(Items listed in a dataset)
....

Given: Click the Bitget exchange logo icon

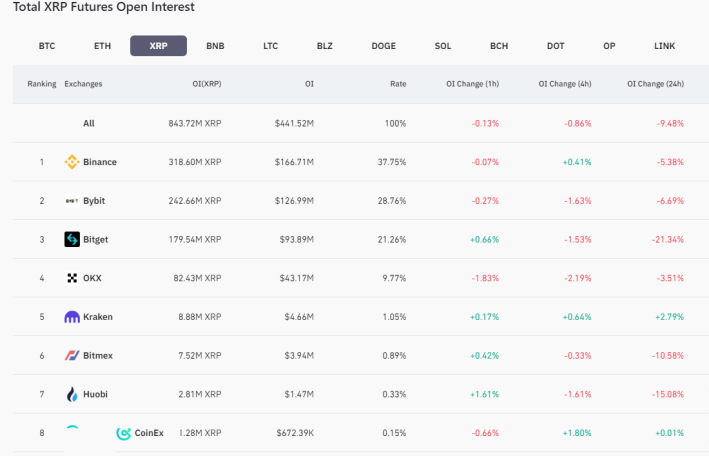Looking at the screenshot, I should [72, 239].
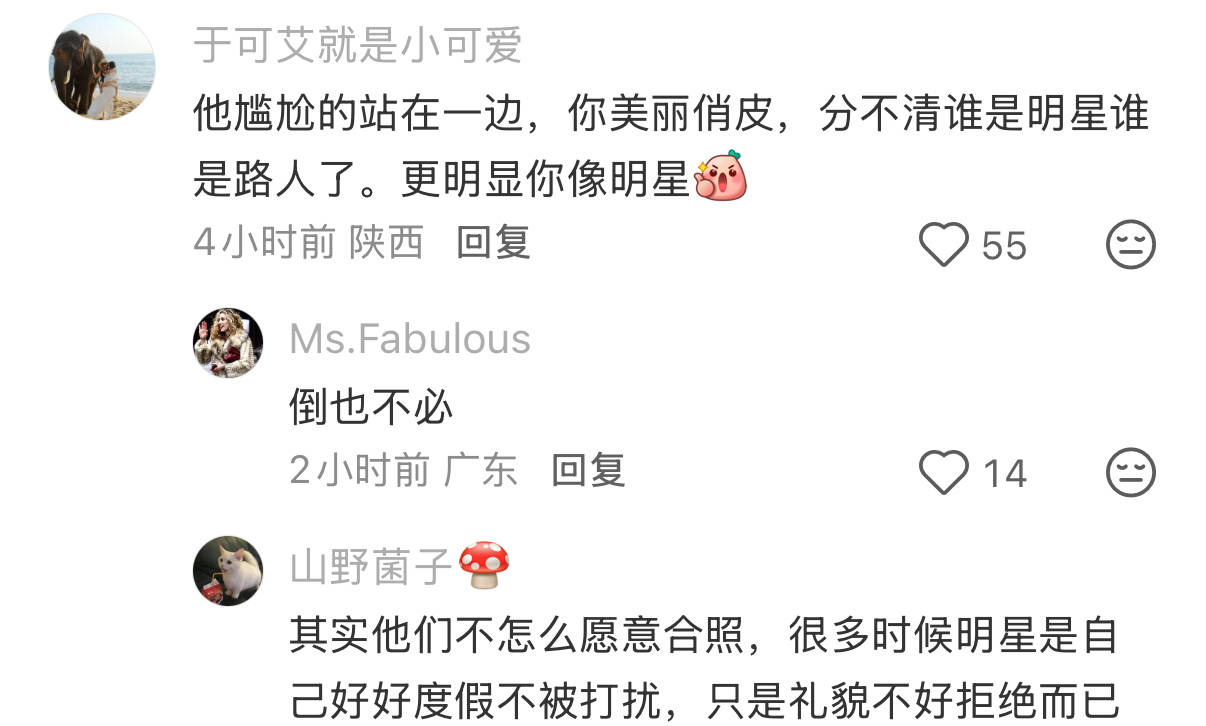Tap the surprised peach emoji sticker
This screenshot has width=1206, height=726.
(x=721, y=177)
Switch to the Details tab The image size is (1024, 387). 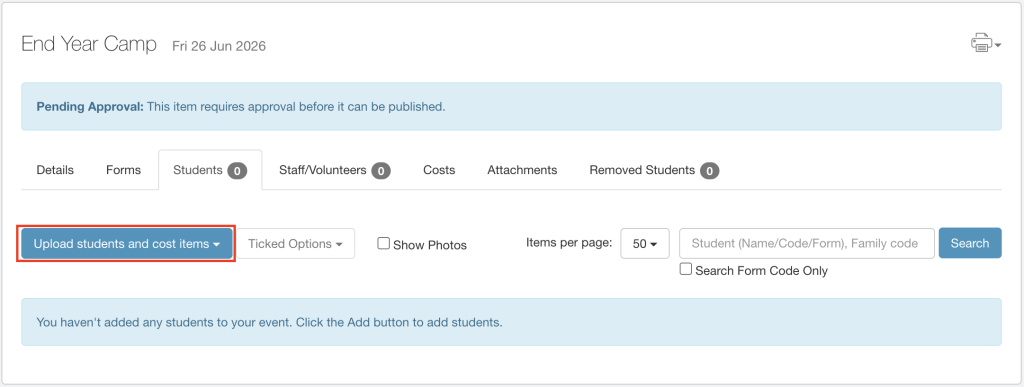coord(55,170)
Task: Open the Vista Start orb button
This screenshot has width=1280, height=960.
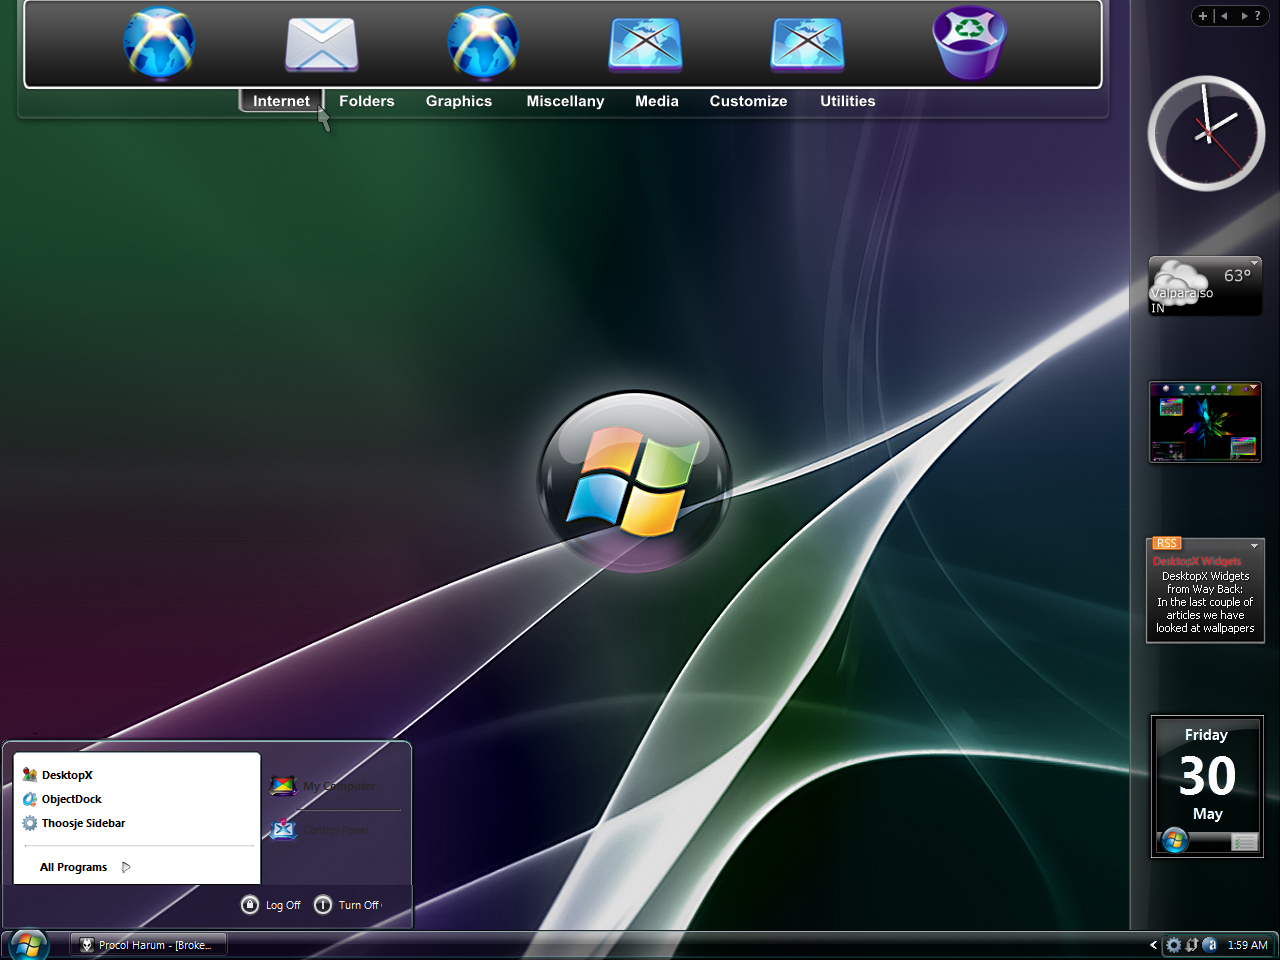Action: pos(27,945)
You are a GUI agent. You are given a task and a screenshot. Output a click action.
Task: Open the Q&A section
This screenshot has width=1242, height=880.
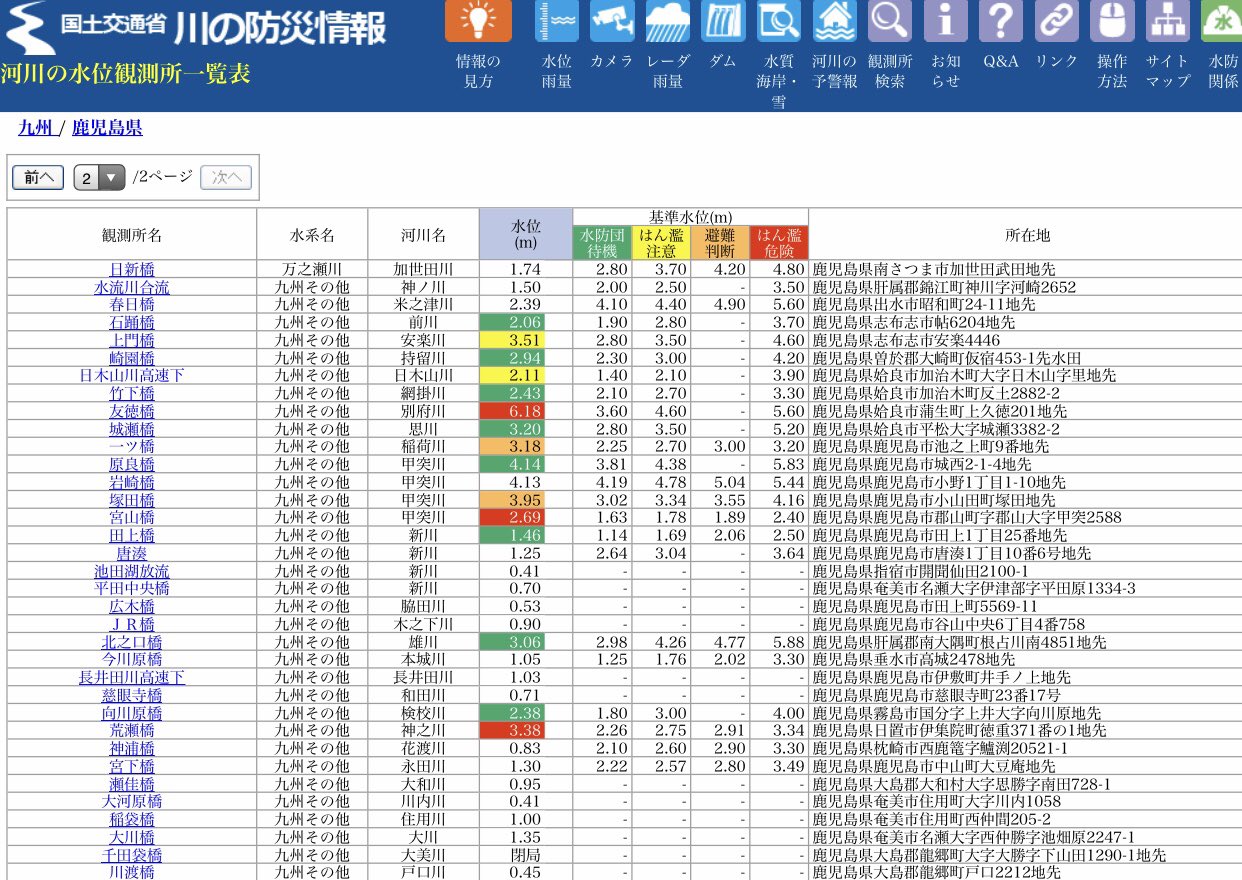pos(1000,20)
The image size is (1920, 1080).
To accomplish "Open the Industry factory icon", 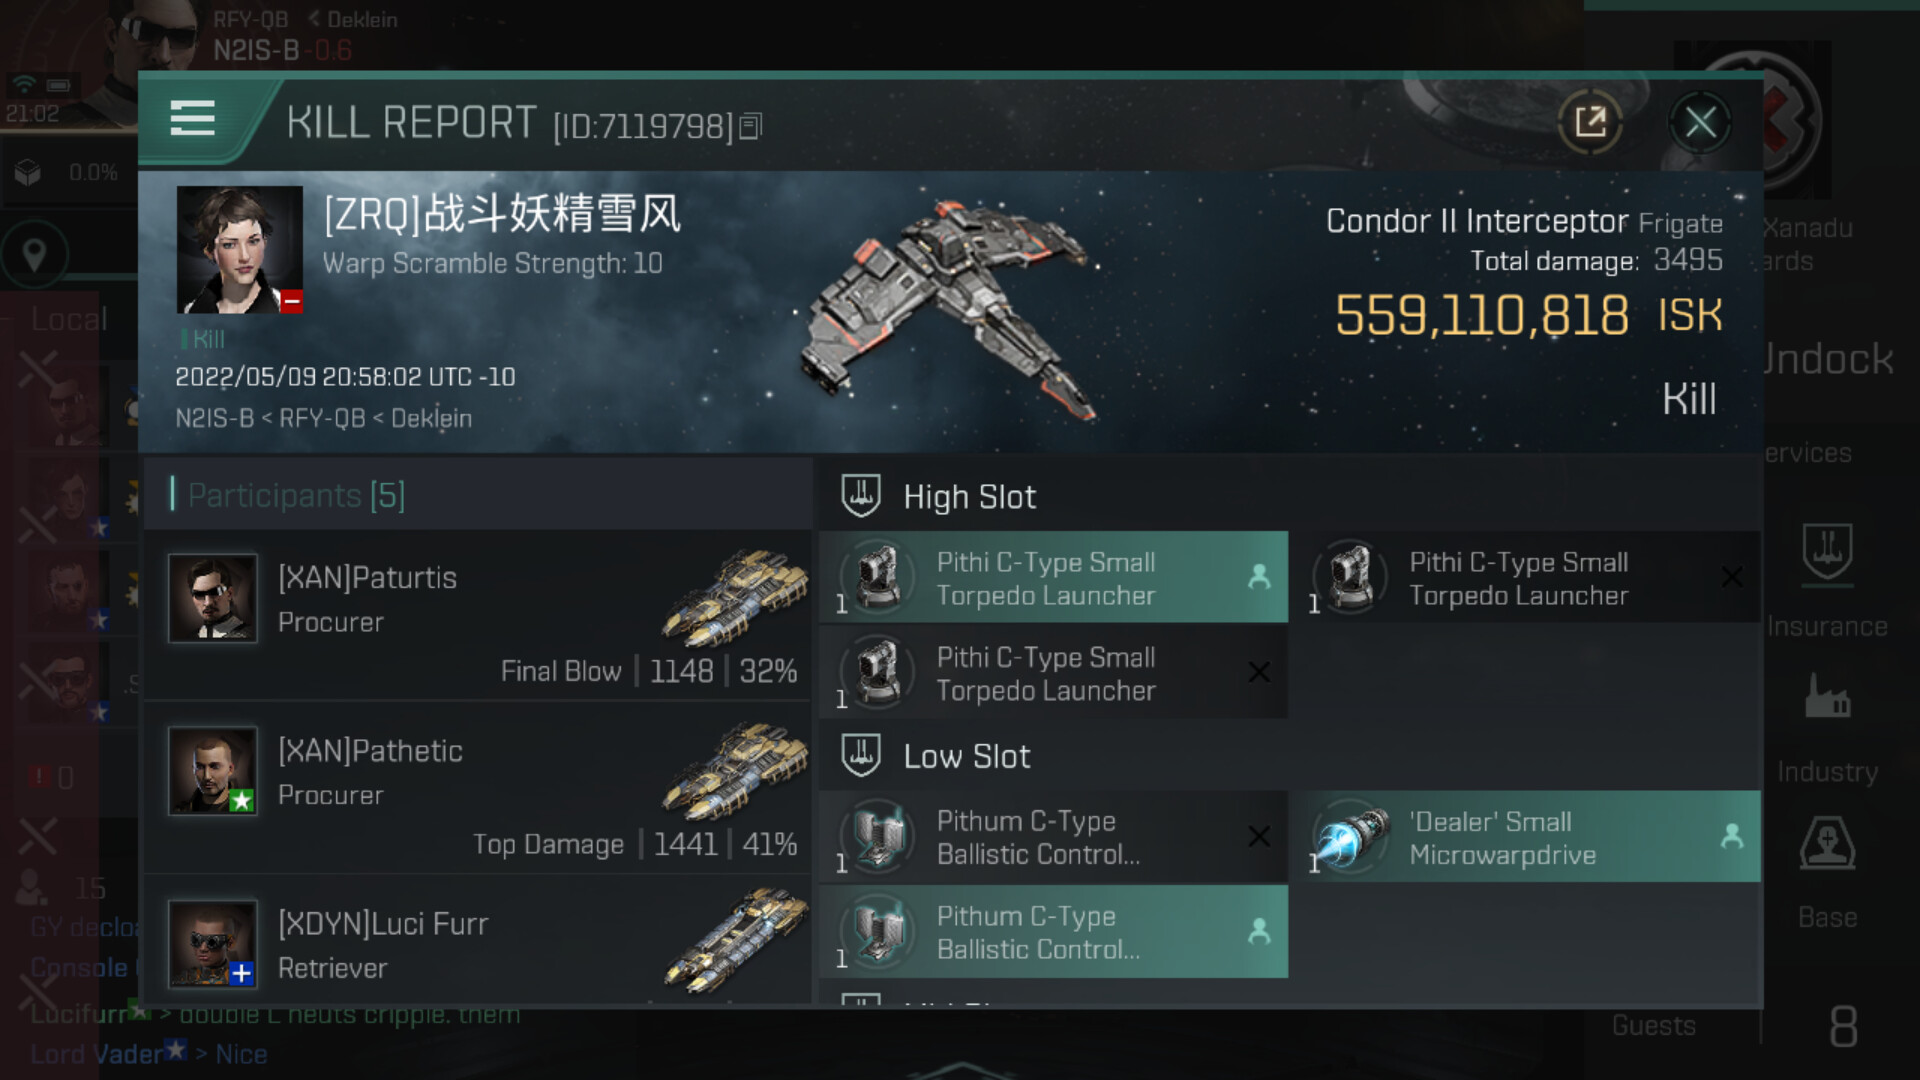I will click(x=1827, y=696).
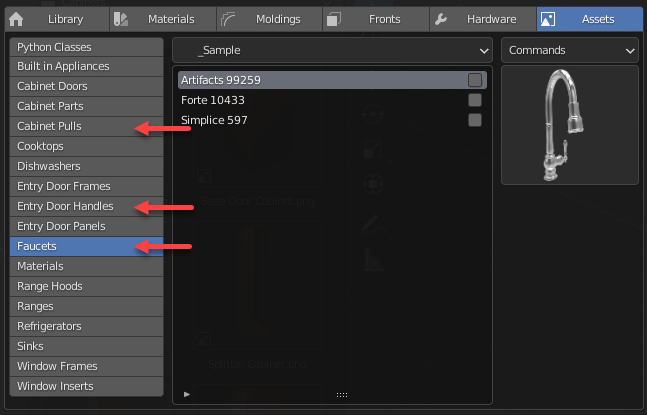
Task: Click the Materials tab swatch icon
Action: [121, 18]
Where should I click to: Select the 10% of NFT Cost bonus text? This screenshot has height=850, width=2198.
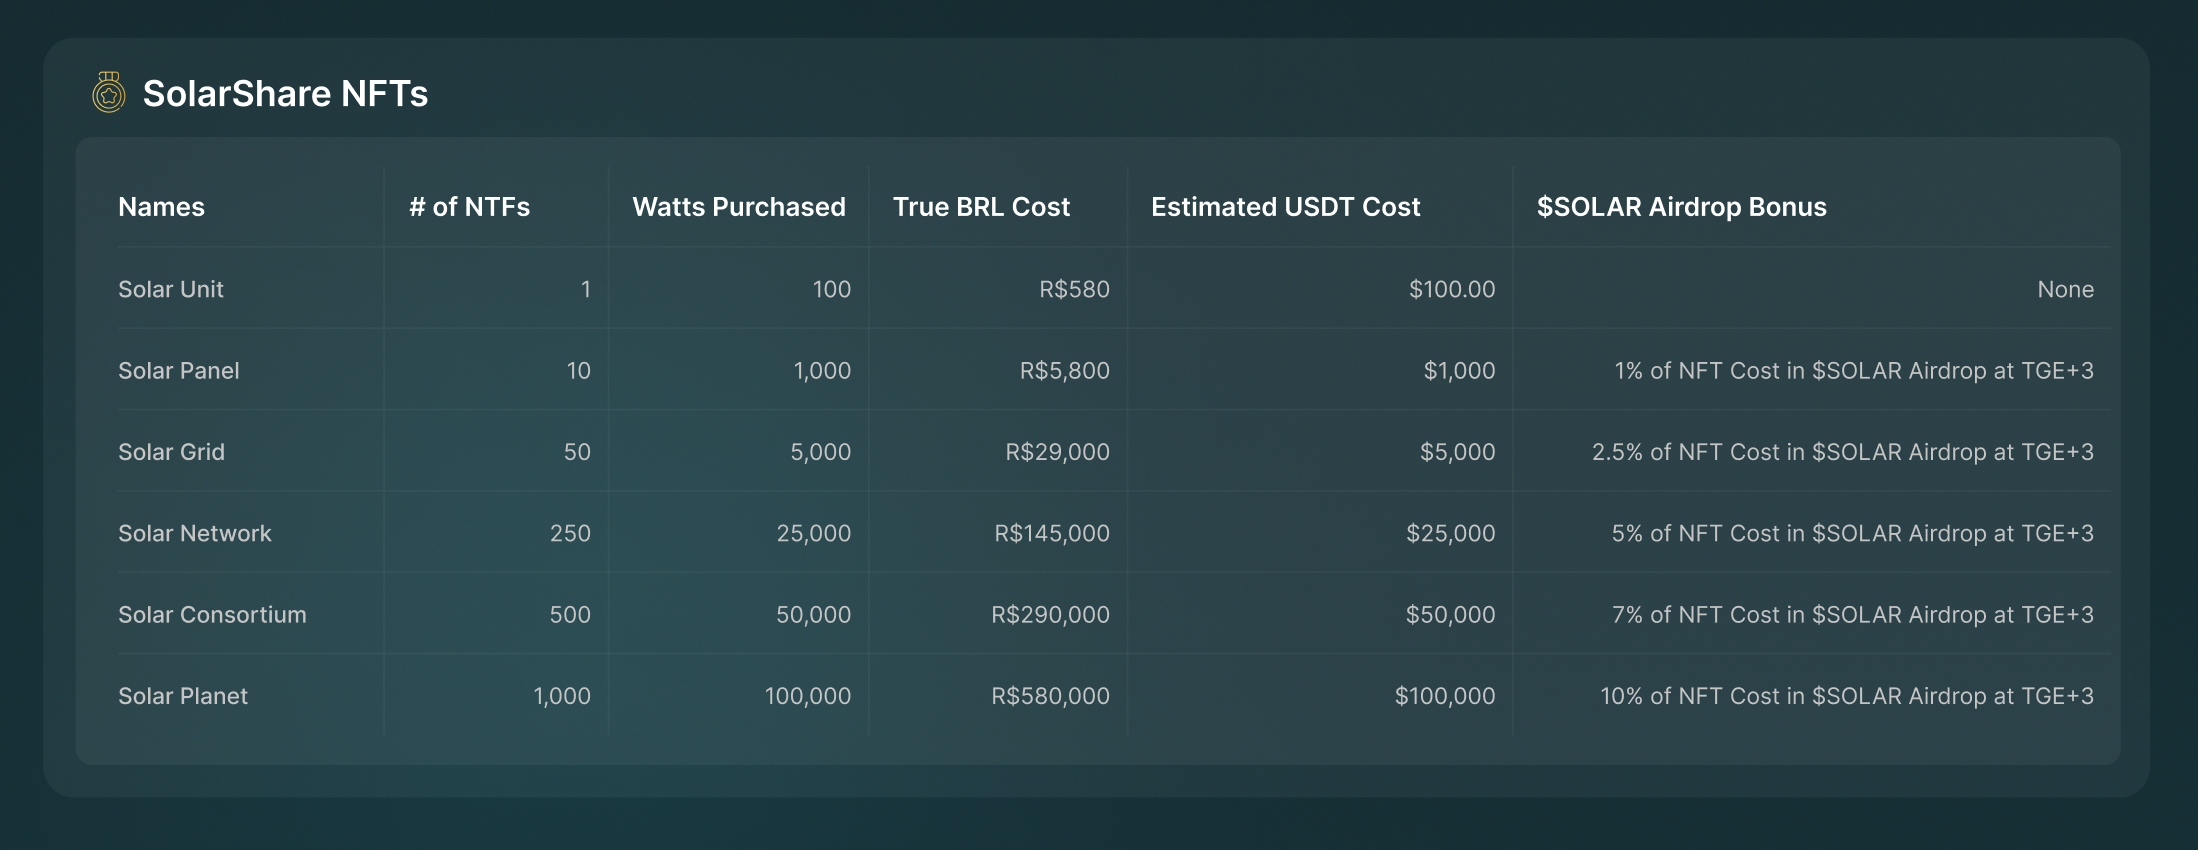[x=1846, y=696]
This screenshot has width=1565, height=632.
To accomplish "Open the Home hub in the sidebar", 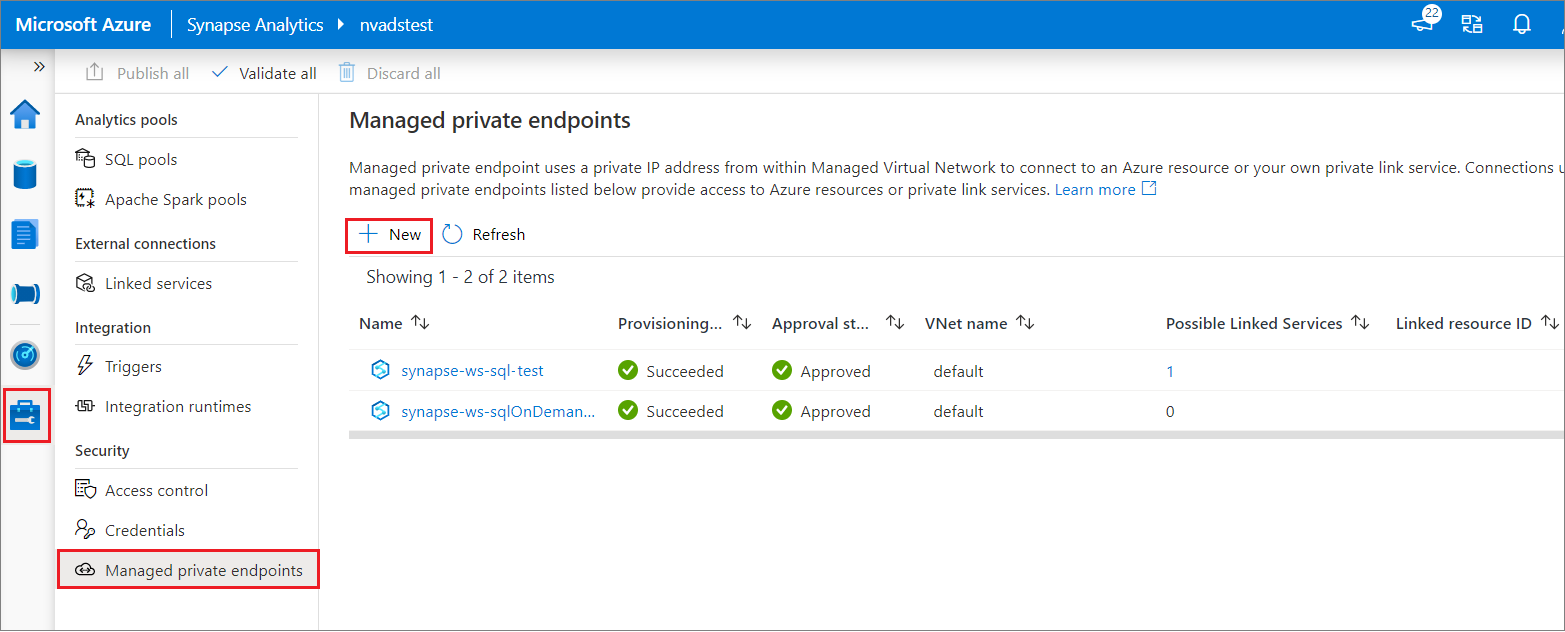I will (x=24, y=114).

....

— What the task requires —
Beginning with the line above that contains "This screenshot has width=1280, height=960." and finishing with the line that contains "The image size is (1920, 1080).", print those lines exactly and only. Skip all pictures.

— Expected answer —
This screenshot has width=1280, height=960.
Action: pos(27,945)
You are a GUI agent. You are given a task and a screenshot. Output a click action.
Task: Open the Q&A section
This screenshot has width=1242, height=880.
pos(1000,20)
The image size is (1920, 1080).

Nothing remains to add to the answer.